Referral times – in response to a question regarding referral times, the Head of Service, NELFT, stated that there was a target for 95% of children and young people to be seen within two weeks of a referral, however, there were some reasons why this was not always met, for example, capacity at certain times or non-attendance.

 

Breakdown of age groups – in response to a question requesting further information on the breakdown of age groups, it was noted that this ranged from 5-64.  The service received very few young people under 8 and looked at other support but also those under 8 years old would consist of less than 5 children meaning that this would information would not be shared under GDPR guidance.

 

Members asked in the future the age break down could be 5-10, 11-17, 18-30, 31-64, 65+. This was agreed by the Service.

 

MARSIPAN risk assessment – in response to a question asking for a definition of MARSIPAN, the Head of Service for AAED, NELFT, stated that this was a NICE standard which provided an evidence based pathway to determine the level of need.

 

CAMHS – in response to comments regarding the need for more investment in this service, the Director of Operations, NELFT, and the Head of Children’s Partnership Commissioning, Resources and Youth Justice advised the Committee that a trailblazer bid was due to be submitted the following day, which, if successful, would enable there to be extra mental health provision in schools. 

 

Joint training – in response to a question regarding the need for joint training as highlighted in Appendix 1 to the report, the Head of Children’s Services, NELFT stated that internal training had been set up, and external training was in the process of being set up.

 

SEED (Severe and Enduring Eating disorders) Clinic – in response to a question as to where Medway residents attended this clinic, the Head of Service for AAED, NELFT, stated that this service was delivered from the CAMHS facilities in Medway, as well as in the home where appropriate.

 

Blood tests – in response to a question regarding assurances that GPs had the resilience to ensure that service users were encouraged to have their regular blood tests, the Head of Service for AAED, NELFT, stated that the service was now undertaking these blood tests.

 

Young people’s views – in response to a question which stated that no young people had been spoken to as part of the review, the Head of Service, AAED, NELFT, stated that it had not been possible to obtain consent from young people on the day of the review, however, other sources of  user feedback included 5X5 feedback surveys, routing outcome measures, quality reports and CQC reports.

 

8 week waiting list – in response to a question regarding the 8 week target and whether there was provision to reduce this in certain cases, the Director of Operations, NELFT, confirmed that each referral was triaged and people would then be seen depending on the level of severity and within what the existing resources would allow.
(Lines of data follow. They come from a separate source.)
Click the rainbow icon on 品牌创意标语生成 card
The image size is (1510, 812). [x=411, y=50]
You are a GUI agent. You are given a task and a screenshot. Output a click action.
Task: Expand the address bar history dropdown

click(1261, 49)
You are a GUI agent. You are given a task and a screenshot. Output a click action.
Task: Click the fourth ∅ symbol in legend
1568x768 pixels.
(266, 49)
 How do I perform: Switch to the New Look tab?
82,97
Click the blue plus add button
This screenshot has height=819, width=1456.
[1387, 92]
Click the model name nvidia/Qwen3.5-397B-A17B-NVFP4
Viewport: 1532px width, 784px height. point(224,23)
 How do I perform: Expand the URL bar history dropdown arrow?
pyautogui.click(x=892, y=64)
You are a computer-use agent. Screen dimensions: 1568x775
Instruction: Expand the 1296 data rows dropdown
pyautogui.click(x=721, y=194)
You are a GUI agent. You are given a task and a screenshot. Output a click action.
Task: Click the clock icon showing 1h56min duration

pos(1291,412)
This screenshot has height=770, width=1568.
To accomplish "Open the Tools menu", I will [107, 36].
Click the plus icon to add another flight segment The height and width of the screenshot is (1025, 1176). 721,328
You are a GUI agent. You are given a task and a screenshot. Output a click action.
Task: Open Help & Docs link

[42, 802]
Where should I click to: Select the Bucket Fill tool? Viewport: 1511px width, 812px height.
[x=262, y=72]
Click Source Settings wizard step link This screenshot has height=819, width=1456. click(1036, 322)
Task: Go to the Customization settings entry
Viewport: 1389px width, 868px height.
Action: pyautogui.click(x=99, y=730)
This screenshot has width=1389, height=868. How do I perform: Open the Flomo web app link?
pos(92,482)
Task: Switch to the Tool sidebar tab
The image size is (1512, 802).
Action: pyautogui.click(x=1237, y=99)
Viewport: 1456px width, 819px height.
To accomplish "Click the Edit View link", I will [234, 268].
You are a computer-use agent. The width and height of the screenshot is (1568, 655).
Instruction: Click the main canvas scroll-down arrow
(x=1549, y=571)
She added that a scheme of 9 projects had been submitted to Commissioners, some of which was to improve immediate care.

 

Link Programme – it was suggested that further understanding and the outcome of the bid should form part of future reports to the Committee.

 

Telephone numbers and access to the building – In response to a question querying that there was only one phone number available for the service, the Director of Operations, NELFT, confirmed that there was just a single point of contact and that this number was available 24 hours a day. With regards to accessing buildings, it had not been possible to invest in separate accesses owing to limited resources, however, it was not considered that this was a major issue.

 

Grammar school children – in response to a question regarding why grammar school children had been referenced in the review document, the Head of  Service, AAED, NELFT, advised that this may have been in relation to some research which shows that one of the high risk groups were found in high achievers which why the report may have referenced the number of Grammar Schools.

 

Physical Health Check Nurses – in response to a question regarding the location of this service, it was confirmed that this would take place in certain GP practices.

 

Decision:

 

The Committee noted and commented on the update provided and that a further update be provided to the Committee in approximately 6 months’ time.